--- Provided information ---

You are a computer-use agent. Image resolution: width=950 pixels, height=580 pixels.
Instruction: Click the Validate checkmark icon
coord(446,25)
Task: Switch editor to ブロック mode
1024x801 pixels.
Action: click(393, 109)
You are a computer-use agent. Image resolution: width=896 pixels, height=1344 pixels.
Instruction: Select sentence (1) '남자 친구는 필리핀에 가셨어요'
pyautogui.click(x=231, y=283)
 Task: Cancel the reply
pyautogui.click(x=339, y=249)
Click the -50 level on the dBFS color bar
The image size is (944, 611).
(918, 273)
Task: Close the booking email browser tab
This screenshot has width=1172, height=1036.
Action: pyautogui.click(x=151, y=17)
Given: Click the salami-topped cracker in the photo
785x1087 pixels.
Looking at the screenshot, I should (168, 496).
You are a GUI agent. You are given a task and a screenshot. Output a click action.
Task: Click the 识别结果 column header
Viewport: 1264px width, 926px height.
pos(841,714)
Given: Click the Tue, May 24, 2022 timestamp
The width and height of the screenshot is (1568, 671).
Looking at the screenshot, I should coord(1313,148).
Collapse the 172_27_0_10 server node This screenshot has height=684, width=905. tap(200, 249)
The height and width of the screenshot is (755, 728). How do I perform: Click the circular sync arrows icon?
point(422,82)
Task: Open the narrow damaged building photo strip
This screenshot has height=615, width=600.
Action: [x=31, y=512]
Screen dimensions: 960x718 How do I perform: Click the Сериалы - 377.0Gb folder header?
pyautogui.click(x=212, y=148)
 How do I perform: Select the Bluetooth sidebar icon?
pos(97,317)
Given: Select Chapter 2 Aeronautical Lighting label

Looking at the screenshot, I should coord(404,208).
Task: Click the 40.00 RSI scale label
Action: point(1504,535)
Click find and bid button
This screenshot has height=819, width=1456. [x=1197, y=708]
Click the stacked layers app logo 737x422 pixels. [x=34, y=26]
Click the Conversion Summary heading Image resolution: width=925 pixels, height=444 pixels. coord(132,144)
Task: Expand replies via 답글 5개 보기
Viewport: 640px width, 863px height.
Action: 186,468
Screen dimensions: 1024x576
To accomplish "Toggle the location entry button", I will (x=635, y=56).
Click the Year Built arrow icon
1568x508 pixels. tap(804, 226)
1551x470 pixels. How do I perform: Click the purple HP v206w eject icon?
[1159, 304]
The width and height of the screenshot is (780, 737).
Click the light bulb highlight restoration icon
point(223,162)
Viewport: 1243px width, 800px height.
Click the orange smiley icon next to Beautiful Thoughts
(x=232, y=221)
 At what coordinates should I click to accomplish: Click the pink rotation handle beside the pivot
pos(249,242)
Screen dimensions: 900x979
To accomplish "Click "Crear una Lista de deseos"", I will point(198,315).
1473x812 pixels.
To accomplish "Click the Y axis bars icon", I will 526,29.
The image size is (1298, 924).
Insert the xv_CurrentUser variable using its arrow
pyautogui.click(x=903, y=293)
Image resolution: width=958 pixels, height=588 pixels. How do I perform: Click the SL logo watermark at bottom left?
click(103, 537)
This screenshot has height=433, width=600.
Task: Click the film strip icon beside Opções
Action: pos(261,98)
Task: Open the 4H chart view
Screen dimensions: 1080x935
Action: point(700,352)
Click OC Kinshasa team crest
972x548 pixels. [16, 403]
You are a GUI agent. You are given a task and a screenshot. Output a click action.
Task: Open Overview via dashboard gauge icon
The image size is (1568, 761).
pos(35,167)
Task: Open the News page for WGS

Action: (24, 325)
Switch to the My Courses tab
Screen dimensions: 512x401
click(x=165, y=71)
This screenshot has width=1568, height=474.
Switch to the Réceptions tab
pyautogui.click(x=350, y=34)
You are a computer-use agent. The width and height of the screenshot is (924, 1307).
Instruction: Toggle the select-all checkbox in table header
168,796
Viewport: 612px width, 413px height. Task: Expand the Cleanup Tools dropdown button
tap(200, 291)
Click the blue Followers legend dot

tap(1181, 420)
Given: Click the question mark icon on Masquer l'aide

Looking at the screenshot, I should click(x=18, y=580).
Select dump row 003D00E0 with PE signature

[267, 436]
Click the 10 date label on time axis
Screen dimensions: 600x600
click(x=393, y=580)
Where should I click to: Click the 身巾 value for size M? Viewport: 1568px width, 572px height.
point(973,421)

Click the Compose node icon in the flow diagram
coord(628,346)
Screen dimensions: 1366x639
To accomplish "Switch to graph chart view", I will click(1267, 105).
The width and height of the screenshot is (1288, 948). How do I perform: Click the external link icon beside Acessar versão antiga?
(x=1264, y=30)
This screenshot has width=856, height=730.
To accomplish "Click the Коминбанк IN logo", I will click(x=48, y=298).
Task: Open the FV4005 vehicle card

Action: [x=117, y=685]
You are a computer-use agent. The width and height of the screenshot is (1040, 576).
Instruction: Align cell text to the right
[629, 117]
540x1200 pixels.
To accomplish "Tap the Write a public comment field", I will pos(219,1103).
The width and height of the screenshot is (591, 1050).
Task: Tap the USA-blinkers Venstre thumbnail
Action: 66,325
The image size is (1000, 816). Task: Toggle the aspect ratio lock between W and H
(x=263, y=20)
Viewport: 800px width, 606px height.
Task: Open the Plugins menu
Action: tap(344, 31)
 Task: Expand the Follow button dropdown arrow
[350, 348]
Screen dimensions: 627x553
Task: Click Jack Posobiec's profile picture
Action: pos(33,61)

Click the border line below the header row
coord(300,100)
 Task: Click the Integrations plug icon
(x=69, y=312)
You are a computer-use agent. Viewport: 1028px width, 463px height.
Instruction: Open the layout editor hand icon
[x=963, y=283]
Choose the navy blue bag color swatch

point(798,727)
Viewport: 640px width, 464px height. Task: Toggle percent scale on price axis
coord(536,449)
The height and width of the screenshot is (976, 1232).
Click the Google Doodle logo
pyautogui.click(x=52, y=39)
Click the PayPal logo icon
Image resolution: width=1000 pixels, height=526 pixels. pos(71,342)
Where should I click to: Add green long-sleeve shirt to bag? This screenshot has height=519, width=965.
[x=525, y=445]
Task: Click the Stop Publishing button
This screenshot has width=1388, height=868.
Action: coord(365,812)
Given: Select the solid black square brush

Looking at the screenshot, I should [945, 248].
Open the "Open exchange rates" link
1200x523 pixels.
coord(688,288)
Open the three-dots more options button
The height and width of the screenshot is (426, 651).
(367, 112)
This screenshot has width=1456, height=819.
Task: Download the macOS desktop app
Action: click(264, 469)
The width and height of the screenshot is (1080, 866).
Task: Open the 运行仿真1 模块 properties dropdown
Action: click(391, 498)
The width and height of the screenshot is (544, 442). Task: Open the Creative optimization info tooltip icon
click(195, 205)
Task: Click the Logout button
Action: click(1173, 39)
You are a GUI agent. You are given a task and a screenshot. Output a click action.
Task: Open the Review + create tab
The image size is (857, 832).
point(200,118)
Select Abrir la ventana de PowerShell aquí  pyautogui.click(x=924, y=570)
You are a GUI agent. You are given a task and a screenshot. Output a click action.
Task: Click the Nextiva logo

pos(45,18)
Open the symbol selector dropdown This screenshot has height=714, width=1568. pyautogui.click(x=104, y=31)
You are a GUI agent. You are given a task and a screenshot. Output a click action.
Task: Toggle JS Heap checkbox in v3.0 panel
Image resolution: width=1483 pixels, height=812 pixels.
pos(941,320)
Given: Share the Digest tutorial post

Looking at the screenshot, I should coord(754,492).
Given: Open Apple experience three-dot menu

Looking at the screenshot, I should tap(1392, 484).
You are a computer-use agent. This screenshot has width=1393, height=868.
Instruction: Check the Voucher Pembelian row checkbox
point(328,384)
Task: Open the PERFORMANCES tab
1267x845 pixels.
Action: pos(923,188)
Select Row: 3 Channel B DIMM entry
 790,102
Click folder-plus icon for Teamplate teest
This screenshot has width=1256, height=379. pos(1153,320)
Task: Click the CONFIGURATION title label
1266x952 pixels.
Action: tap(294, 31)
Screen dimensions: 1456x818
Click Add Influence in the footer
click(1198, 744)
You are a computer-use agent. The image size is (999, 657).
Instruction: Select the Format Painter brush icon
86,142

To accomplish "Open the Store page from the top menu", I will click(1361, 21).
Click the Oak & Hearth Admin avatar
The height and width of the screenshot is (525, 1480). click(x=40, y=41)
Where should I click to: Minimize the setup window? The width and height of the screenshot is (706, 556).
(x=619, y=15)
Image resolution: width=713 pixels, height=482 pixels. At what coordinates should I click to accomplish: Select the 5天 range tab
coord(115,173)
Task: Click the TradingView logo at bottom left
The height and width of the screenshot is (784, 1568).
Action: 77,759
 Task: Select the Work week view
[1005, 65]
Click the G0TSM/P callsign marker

---

Try it
What you return should be the lines from the beginning of the records through the one that contains "Task: Close the booking email browser tab", repeated exactly and with no additions.

Answer box
You are a computer-use agent. Image resolution: width=950 pixels, height=580 pixels.
Instruction: Click the Validate checkmark icon
coord(446,25)
Task: Switch editor to ブロック mode
1024x801 pixels.
Action: click(393, 109)
You are a computer-use agent. Image resolution: width=896 pixels, height=1344 pixels.
Instruction: Select sentence (1) '남자 친구는 필리핀에 가셨어요'
pyautogui.click(x=231, y=283)
 Task: Cancel the reply
pyautogui.click(x=339, y=249)
Click the -50 level on the dBFS color bar
The image size is (944, 611).
(918, 273)
Task: Close the booking email browser tab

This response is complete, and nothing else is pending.